It’s the color of Smooth Blue Aster that strikes me wordless. The extraordinary shade of pale purple gives me shivers. And I like this flower all the more because nature put it directly into my own hand.
I first saw it blooming in a ragged patch 3 to 10 feet wide and not half the length of a regular back yard. A nothing-looking scrap of land, it was not planted, not watered or tended, not landscaped or even fenced. But a few native plants grew there, remnants of the tallgrass prairie that once filled this part of Iowa like a green ocean. And they were glorious.



Wild Quinine was in bloom, its flowers like miniature heads of cauliflower. Rough Blazing Star shot up tall as the clumps of Little Bluestem. Butterfly Milkweed had finished blooming and was opening its seed pods.
I had never seen Smooth Blue Aster before. Looking closely at the golden central disk, I saw how it was composed of tiny flowers (florets).


At the tip of each floret was pollen for the taking. And deep in the center of the floret, the aster offered sweet nectar, ready to be slurped up through an insect’s proboscis. Every plant had at least one butterfly or bee on it.


I rubbed my thumb over a leaf. Most asters have rough, raspy-textured leaves. This one was pliant, like warm, oiled skin. Smooth. For those leaves, the flower is called Smooth Blue Aster.
Why are Smooth Blue Asters still here?
The railroad first steamed through Fairfield in about 1858. Before then, the plow had barely touched the soil of southern Iowa. Over 300 species of wildflowers and grasses thronged the prairie and clothed most of the state. It must have been quite the view out the window for train passengers.
During the next 40 years, the view changed to agricultural fields, cities, and roads. Cereal crops became abundant, but wildflowers almost entirely disappeared. Even savannah areas, where prairie once thrived between sparse trees, turned into solid forest, thanks to the suppression of fire. Almost every speck of prairie disappeared by 1900.
What remained were small and isolated patches where the plow never reached. The wildflowers held on in old cemeteries, roadside ridges that were too hard to plow, steep and rocky slopes, and odd corners of farms.
Railroad rights-of-way are and always have been about 100 feet wide.
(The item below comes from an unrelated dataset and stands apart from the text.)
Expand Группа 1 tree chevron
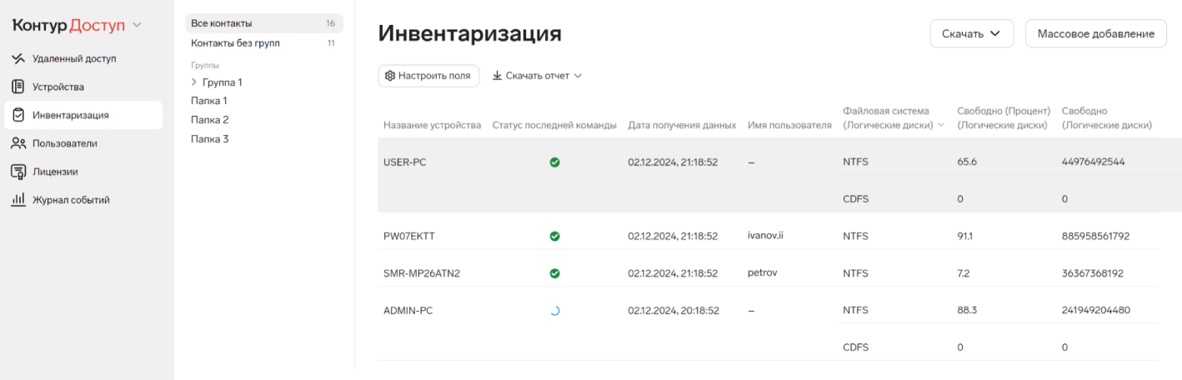Viewport: 1182px width, 380px height. tap(194, 83)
The tracks usually run down the middle. On each outer side of the tracks, about 40 feet is kept clear.
Along most of the right-of-way, the native soil has been cut into, graded, scraped, ditched, sprayed with herbicides, or smothered with railroad rock.
However, a few spots escaped. Some were just beyond the reach of where rock was dumped. Others were too steep for equipment or lay in awkward corners. In those places of lucky neglect, prairie plants have survived.
We call these places prairie remnants, and they are irreplaceable. They take up less than a tenth of one percent of all the land in the original Iowa prairie.
In a prairie remnant like that, where train tracks keep a channel open to the sky, I came upon Smooth Blue Aster on a September day. The plant has lived right there in very spot for thousands of years, blooming, going to seed, creating itself again and again.
I love it all the more for surviving on its own, with no help from people or gardeners or garden centers. Just a native American citizen of the ancient prairie that has been here longer than any of us, or even our ancestors.
That may have been the moment I lost my heart to the virgin prairie.





Thank you for your evocative story. Our farm, on the western edge of the Loess Hills in Monona County, is one of those steep places where prairie survived. The hills were and are full of native plants and flowers. The gully has huge old cottonwoods, and the bottomland has wetland plants. I only wish I had known more about those plants when I was growing up and going over the hill after the cow every afternoon all spring and summer. It is now protected as the RT Reese Homestead Nature Preserve, and I go back to re-ground myself (pun intended) when I can.
Love those beautiful and persistent wildflowers!